- [Objective] Update the stretch of the MNIST LDA notebook from "test_images=mnist.read_images(test_images_filename)" through "print(nimages,nrows,ncols)" so that "num_images" appears wherever "nimages" stands, and give that stretch in full.

- [Document]
····················

# LDA Classifier for MNIST data

## Preliminaries

### Imports

In [1]:
import os
import pickle 

import numpy as np
import matplotlib.pyplot as plt

from sklearn.discriminant_analysis import LinearDiscriminantAnalysis,QuadraticDiscriminantAnalysis

%matplotlib inline
import gzip

import sys
sys.path.append("../..")
from E4525_ML import mnist
from E4525_ML import plots

### Data

In [2]:
data_dir=r"../../raw/MNIST/"

In [3]:
model_dir=f"../../data/models"

In [4]:
    images_filename=data_dir+"train-images-idx3-ubyte.gz"
    labels_filename=data_dir+"train-labels-idx1-ubyte.gz"

    test_images_filename=data_dir+"t10k-images-idx3-ubyte.gz"
    test_labels_filename=data_dir+"t10k-labels-idx1-ubyte.gz"

    images=mnist.read_images(images_filename)
    labels=mnist.read_labels(labels_filename)
    
    test_images=mnist.read_images(test_images_filename)
    test_labels=mnist.read_labels(test_labels_filename)
    
    print(images.shape,labels.shape)

(60000, 28, 28) (60000,)


In [5]:
nimages=images.shape[0]
nrows=images.shape[1]
ncols=images.shape[2]
print(nimages,nrows,ncols)

60000 28 28


## LDA Classifier

In [6]:
K=10
D=28*28
print("N",nimages)
print("K",K)
print("D",D)

N 60000
K 10
D 784


The number of parameters to fit is
1. $\pi$: $K-1$
2. $\mu$: $K\times D$
3. $\Lambda$: $D\times \frac{D+1}{2}$


In [7]:
print("params {0:,}".format(K-1+K*D+D*(D+1)//2))

params 315,569


In [8]:
model=LinearDiscriminantAnalysis()

····················

- [Supplied data]

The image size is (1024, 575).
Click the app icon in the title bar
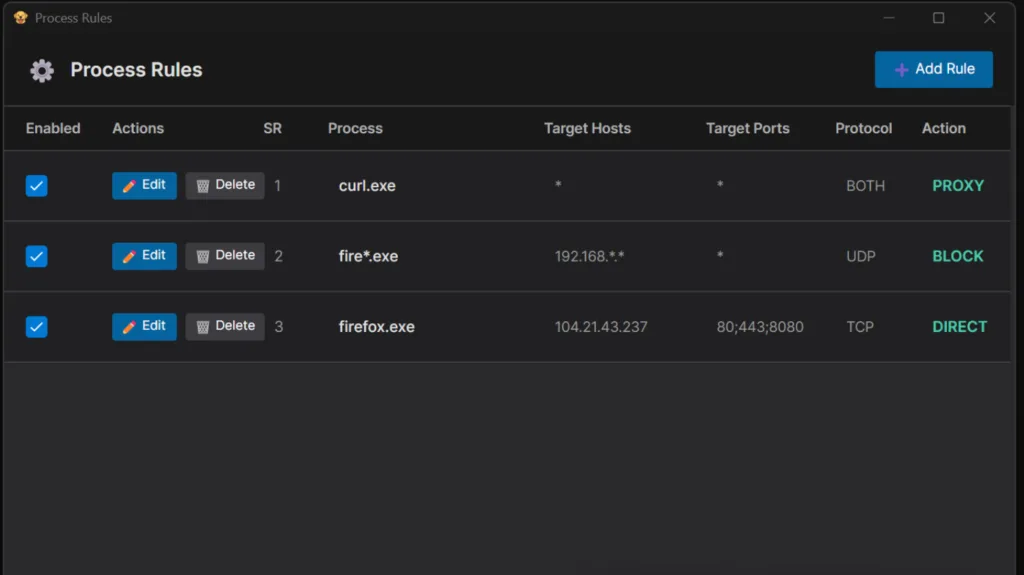pos(20,18)
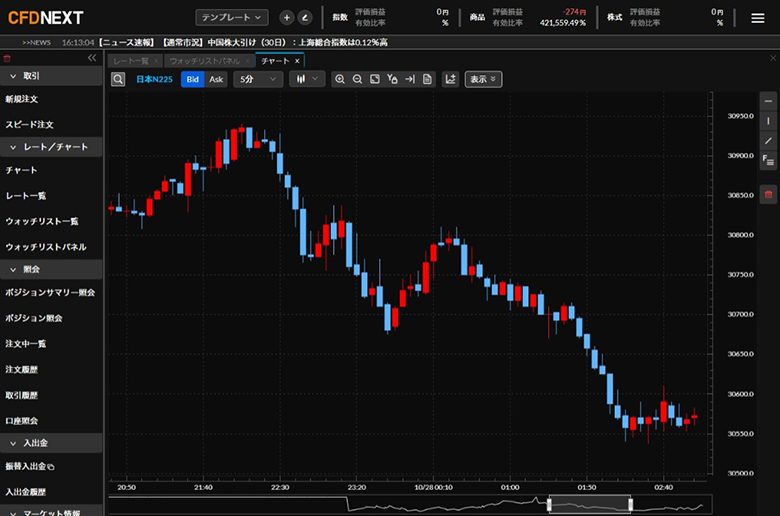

····················

- [The answer]
test_images=mnist.read_images(test_images_filename)
    test_labels=mnist.read_labels(test_labels_filename)
    
    print(images.shape,labels.shape)

(60000, 28, 28) (60000,)


In [5]:
num_images=images.shape[0]
nrows=images.shape[1]
ncols=images.shape[2]
print(num_images,nrows,ncols)